> [Activity] Reproduce verbatim the segment of the commentary below on Colorado's food crisis, starting at "The infamous queen" and ending after "lost their jobs.".

═════ Document passage ═════

France was starving when the French Revolution began in 1789. Someone told the queen, Marie Antoinette, the people had no bread, and her supposed response is among history’s most memorable quotes: “Let them eat cake.”
The infamous queen – while not malicious – was pitifully ignorant of the people’s situation. Antoinette, queen since she was 19, had lived luxuriously her entire life. She had no understanding of how the French people actually lived. She imagined a simple, happy lifestyle, and even had a village set up for her to spend time in and pretend she was a peasant.
Fast forward a couple hundred years. The Denver Post reported in August that one in three Coloradans are struggling to eat, and 40% of those going to food pantries are doing so for the first time. Our unemployment rate is among the country’s worst at 8.4%. In December, Colorado Public Radio reported a sharp demand increase in southern Colorado food pantries because students couldn’t get school free lunches. Businesses across the state have permanently closed their doors, and tens of thousands have lost their jobs.
Despite one of the worst crises in modern history, Governor Polis has been remarkably flippant. Most blatantly, he declared March 20th “Meat-Out Day.” Agriculture is the second largest industry in Colorado and one of the most affected by the COVID economy. Rather than doing everything in his power to support ranching, Governor Polis is overtly attacking the industry. The ranchers in our state senate districts who have just had one of the most difficult years of their career are fighting not only the consequences of the pandemic but also the hostile governor of their own state, who’s calling for a boycott of their product.

═════ Source information ═════

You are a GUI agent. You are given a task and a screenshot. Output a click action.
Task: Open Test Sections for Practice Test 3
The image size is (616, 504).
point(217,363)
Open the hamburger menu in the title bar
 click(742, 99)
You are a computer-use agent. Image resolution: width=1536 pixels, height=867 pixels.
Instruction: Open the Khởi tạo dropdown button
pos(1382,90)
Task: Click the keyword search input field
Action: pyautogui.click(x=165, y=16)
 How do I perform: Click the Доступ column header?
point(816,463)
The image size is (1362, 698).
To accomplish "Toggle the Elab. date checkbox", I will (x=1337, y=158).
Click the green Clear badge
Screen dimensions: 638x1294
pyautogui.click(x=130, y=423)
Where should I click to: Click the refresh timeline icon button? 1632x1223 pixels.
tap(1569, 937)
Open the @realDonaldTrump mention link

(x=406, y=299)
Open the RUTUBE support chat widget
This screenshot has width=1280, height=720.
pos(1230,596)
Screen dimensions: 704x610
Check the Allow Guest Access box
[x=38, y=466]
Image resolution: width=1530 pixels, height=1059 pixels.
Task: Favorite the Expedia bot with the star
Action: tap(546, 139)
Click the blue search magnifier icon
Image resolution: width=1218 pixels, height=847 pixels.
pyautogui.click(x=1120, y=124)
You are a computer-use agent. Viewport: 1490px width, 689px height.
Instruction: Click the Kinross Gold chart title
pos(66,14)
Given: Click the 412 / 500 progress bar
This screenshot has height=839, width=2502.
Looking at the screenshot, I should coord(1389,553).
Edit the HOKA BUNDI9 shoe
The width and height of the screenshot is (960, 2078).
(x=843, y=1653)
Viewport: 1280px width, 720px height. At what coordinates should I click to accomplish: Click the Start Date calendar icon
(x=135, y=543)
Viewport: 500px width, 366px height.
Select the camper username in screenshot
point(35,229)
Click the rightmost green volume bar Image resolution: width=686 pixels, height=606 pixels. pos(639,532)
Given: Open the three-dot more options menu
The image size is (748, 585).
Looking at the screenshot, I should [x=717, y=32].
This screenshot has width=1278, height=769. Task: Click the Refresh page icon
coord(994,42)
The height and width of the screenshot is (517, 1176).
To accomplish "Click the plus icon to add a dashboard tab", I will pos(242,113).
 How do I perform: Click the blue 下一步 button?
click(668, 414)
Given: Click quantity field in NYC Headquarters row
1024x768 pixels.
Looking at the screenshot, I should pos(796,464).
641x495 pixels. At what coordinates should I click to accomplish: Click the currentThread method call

═════

> [Worked solution]
The infamous queen – while not malicious – was pitifully ignorant of the people’s situation. Antoinette, queen since she was 19, had lived luxuriously her entire life. She had no understanding of how the French people actually lived. She imagined a simple, happy lifestyle, and even had a village set up for her to spend time in and pretend she was a peasant.
Fast forward a couple hundred years. The Denver Post reported in August that one in three Coloradans are struggling to eat, and 40% of those going to food pantries are doing so for the first time. Our unemployment rate is among the country’s worst at 8.4%. In December, Colorado Public Radio reported a sharp demand increase in southern Colorado food pantries because students couldn’t get school free lunches. Businesses across the state have permanently closed their doors, and tens of thousands have lost their jobs.